The door closed behind him and all was as still and solemn as before.

Up in the belfry the old man stroked fondly the tongue of the bell, and softly said under his breath again and again as the hours went: “They will never do it; they will never do it.”

The boy sat on the lowest step of the staircase, alternately peeping through the key-hole with eye to see and with ear to hear. At last, came a stir within the room. He peeped again. He saw Mr. Hancock, with white and solemn face, bend over the paper on the table, stretch forth his hand, and dip the pen in the ink. He watched that hand and arm curve the pen to and fro over the paper, and then he was away up the stairs like a cat.

Breathless with haste, he cried up the belfry: “He's a doing it, he is! I saw him through the key-hole. Mr. Hancock has put his name to that big paper on the table.”

“Go back! go back! you young fool, and keep watch, and tell me quick when to ring!” cried down the voice of Bellman Grey, as he wiped for the hundredth time the damp heat from his forehead and the dust from the iron tongue beside him.

Blue-Eyed Boy went back and peeped again just in time to see Mr. Samuel Adams in the chair, pen in hand.

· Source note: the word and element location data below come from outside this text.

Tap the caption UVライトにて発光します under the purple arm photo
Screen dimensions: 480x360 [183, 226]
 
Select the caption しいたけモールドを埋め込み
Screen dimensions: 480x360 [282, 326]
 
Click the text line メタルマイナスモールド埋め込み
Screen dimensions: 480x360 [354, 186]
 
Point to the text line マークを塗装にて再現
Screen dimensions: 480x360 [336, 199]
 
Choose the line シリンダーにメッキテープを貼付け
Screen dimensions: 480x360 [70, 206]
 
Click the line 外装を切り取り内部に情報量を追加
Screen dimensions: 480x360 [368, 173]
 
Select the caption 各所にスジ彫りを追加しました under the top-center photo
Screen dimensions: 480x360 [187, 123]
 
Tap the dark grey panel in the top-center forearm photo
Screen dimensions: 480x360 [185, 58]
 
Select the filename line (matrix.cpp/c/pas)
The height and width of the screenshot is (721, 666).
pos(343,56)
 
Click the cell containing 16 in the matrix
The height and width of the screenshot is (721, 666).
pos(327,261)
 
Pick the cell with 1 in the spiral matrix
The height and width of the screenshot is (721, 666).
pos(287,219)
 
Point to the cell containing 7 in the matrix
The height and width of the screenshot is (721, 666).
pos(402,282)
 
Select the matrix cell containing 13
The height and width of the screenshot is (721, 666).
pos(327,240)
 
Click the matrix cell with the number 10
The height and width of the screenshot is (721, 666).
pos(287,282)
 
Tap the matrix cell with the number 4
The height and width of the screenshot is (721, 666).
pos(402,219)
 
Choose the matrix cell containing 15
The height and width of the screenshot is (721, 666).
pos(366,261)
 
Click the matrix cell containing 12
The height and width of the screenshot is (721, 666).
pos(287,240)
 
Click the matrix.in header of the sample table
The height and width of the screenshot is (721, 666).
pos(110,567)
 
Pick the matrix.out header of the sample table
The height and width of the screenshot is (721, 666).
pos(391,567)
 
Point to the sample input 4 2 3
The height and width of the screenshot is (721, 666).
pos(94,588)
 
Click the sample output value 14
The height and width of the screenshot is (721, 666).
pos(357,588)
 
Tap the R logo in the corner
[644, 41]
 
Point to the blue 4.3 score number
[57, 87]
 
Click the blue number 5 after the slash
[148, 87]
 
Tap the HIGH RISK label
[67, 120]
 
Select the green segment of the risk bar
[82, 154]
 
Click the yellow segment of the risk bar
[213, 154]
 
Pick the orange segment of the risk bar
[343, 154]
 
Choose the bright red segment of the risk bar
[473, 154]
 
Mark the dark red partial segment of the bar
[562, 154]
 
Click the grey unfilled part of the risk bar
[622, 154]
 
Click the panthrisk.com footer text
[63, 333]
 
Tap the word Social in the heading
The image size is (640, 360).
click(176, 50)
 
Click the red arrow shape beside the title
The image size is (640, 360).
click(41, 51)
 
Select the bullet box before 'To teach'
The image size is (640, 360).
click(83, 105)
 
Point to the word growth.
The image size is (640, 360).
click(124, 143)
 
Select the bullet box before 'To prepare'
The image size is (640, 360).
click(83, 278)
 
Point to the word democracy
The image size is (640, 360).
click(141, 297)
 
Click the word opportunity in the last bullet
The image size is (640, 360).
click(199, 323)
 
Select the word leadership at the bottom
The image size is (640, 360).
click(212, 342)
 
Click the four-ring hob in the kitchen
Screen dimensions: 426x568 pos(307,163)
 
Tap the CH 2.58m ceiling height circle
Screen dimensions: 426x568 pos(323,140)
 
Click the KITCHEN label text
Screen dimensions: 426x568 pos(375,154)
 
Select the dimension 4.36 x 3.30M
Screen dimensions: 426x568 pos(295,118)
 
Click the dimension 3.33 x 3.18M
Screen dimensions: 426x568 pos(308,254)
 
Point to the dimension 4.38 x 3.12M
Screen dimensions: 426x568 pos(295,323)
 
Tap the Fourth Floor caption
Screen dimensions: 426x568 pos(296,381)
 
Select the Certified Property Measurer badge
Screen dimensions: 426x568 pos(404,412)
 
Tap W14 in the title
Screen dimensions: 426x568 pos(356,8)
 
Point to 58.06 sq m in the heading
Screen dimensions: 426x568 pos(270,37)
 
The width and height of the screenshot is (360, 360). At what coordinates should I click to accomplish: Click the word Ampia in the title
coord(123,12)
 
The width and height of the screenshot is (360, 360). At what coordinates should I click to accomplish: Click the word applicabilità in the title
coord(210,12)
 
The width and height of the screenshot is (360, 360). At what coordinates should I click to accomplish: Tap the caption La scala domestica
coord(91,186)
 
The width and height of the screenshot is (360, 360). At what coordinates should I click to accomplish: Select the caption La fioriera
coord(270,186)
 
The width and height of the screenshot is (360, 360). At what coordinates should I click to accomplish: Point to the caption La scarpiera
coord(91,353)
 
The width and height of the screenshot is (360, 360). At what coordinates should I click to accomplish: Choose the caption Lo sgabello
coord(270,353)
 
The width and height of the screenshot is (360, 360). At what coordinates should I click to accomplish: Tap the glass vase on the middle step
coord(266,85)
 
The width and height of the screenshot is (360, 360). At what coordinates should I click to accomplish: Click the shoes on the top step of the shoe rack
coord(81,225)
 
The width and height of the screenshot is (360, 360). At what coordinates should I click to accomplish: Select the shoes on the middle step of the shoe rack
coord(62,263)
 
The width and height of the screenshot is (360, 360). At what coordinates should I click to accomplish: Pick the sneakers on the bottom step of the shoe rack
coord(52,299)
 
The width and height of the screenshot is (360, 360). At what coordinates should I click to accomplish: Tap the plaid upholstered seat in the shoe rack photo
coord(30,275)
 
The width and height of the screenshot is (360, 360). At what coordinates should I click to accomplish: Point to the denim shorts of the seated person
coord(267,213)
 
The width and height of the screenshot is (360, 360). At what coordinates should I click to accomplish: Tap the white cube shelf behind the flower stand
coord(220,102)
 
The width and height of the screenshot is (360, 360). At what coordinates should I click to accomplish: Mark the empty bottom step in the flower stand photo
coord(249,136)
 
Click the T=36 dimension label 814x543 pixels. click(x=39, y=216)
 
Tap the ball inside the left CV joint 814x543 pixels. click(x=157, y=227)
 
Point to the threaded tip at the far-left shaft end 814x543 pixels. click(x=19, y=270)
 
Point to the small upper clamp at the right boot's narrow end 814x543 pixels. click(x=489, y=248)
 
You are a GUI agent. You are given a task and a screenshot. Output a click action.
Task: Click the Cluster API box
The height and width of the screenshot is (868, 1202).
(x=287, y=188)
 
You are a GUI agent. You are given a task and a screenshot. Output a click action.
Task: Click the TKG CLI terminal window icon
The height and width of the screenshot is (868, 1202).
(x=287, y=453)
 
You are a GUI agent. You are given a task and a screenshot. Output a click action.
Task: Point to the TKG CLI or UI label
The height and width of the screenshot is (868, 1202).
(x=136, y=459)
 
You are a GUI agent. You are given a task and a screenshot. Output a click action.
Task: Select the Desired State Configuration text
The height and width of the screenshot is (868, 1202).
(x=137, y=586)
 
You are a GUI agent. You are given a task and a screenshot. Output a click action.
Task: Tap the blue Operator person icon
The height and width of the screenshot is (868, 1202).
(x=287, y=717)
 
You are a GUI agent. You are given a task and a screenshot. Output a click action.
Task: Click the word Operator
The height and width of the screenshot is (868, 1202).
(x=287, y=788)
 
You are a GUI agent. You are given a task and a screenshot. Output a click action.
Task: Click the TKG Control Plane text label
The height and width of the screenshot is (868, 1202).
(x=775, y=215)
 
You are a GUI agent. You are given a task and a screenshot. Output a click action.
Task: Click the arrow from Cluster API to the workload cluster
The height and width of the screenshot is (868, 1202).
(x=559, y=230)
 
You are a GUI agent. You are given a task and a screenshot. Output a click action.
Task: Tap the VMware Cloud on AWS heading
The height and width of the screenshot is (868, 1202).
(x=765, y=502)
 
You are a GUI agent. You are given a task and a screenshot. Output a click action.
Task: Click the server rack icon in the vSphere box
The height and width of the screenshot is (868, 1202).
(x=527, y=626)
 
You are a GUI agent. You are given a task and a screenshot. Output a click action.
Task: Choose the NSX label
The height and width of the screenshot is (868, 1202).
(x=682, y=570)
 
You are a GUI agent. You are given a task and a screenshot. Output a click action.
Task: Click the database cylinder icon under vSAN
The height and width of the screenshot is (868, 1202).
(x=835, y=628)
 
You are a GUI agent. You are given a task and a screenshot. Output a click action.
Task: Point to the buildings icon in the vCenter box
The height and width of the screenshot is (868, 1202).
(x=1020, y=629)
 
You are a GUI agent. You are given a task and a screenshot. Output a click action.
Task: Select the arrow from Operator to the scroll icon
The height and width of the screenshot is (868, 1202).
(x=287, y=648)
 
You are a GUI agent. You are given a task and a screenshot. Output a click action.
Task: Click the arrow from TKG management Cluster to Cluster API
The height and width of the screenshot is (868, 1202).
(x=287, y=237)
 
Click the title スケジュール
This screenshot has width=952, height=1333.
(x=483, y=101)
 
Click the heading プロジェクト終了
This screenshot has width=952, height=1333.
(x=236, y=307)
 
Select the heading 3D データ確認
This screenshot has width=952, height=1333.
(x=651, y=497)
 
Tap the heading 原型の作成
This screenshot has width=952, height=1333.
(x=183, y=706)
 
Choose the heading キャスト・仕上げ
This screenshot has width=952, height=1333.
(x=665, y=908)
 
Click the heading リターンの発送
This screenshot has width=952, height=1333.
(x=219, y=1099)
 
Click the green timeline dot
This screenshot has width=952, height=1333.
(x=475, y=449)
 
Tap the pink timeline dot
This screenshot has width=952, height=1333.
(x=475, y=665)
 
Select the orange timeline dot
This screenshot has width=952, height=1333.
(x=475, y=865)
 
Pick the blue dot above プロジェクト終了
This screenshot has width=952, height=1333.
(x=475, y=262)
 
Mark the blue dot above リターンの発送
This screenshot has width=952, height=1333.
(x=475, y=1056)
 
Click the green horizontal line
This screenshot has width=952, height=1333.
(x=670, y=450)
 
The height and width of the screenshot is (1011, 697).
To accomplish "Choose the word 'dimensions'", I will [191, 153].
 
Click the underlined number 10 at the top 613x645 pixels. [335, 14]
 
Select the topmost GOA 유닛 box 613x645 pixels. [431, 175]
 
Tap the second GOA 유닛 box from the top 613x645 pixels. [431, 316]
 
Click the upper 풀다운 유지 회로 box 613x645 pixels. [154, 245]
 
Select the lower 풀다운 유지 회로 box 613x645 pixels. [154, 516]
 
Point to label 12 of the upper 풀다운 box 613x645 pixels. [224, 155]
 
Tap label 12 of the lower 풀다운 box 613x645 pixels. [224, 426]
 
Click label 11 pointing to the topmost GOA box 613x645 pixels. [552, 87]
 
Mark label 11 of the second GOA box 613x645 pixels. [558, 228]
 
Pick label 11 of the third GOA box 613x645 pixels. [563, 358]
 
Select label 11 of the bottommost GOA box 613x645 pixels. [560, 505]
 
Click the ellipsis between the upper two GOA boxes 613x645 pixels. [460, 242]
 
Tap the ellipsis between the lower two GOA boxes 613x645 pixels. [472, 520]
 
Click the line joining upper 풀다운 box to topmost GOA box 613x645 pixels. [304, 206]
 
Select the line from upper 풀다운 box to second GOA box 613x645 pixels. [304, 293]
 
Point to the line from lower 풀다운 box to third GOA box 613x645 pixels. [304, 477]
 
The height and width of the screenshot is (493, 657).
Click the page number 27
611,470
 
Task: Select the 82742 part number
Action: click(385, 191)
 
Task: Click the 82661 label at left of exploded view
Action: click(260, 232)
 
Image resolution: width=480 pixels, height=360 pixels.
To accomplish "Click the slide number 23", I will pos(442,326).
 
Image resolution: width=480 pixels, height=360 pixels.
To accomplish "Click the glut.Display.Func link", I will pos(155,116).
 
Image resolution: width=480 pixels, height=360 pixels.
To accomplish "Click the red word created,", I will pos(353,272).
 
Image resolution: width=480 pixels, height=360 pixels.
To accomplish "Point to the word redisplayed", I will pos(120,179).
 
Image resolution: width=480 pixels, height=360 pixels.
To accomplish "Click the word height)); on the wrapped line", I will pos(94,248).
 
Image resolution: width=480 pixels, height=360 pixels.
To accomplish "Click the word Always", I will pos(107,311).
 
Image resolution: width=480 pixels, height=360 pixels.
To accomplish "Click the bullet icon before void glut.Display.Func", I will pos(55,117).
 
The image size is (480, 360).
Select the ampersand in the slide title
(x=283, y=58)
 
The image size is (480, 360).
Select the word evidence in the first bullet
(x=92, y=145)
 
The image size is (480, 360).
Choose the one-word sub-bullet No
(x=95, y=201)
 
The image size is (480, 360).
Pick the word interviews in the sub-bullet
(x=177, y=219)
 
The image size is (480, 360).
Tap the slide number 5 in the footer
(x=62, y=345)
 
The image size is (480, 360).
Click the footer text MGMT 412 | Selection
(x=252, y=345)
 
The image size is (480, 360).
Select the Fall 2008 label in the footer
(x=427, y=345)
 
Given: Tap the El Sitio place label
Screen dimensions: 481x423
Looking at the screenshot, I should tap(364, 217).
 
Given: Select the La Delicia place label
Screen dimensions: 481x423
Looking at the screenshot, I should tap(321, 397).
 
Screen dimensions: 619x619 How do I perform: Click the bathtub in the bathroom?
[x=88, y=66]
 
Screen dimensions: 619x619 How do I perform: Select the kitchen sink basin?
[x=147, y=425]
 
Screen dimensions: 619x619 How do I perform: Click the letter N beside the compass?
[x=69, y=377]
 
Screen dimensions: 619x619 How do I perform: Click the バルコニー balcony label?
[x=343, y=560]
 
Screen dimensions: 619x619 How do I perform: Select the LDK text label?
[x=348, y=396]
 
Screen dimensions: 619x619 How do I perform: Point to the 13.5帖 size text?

One by one, in “solemn silence all,” the members wrote their names, each one knowing full well, that unless the Colonists could fight longer and stronger than Great Britain, that signature would prove his own death-warrant.

It was fitting that the men who wrote their names that day should write with solemn deliberation.

Blue-Eyed Boy peeped again. “I hope they're almost done,” he sighed; “and I reckon they are, for Mr. Rodney has the pen now. My! how tired and hot his face looks! I don't believe he has had any more dinner to-day than I have, and I feel most awful empty. It's almost night by this time, too.”

At length the long list was complete. Every man then present had signed the Declaration of Independence, except Mr. Dickinson of Pennsylvania.

And now came the moment wherein the news should begin its journey around the world. The Speaker, Mr. Thompson, arose and made the announcement to the very men who already knew it.

Blue-Eyed Boy peeped with his ear and heard the words through the key-hole.

With a shout and a cry of “Ring! ring!” and a clapping of hands, he rushed upward to the belfry. The words, springing from his lips like arrows, sped their way into the ears and hands of Bellman Grey. Grasping the iron tongue of the old bell, backward and forward he hurled it a hundred times, its loud voice proclaiming to all the people that down in Independence Hall a new nation was born to the earth that day.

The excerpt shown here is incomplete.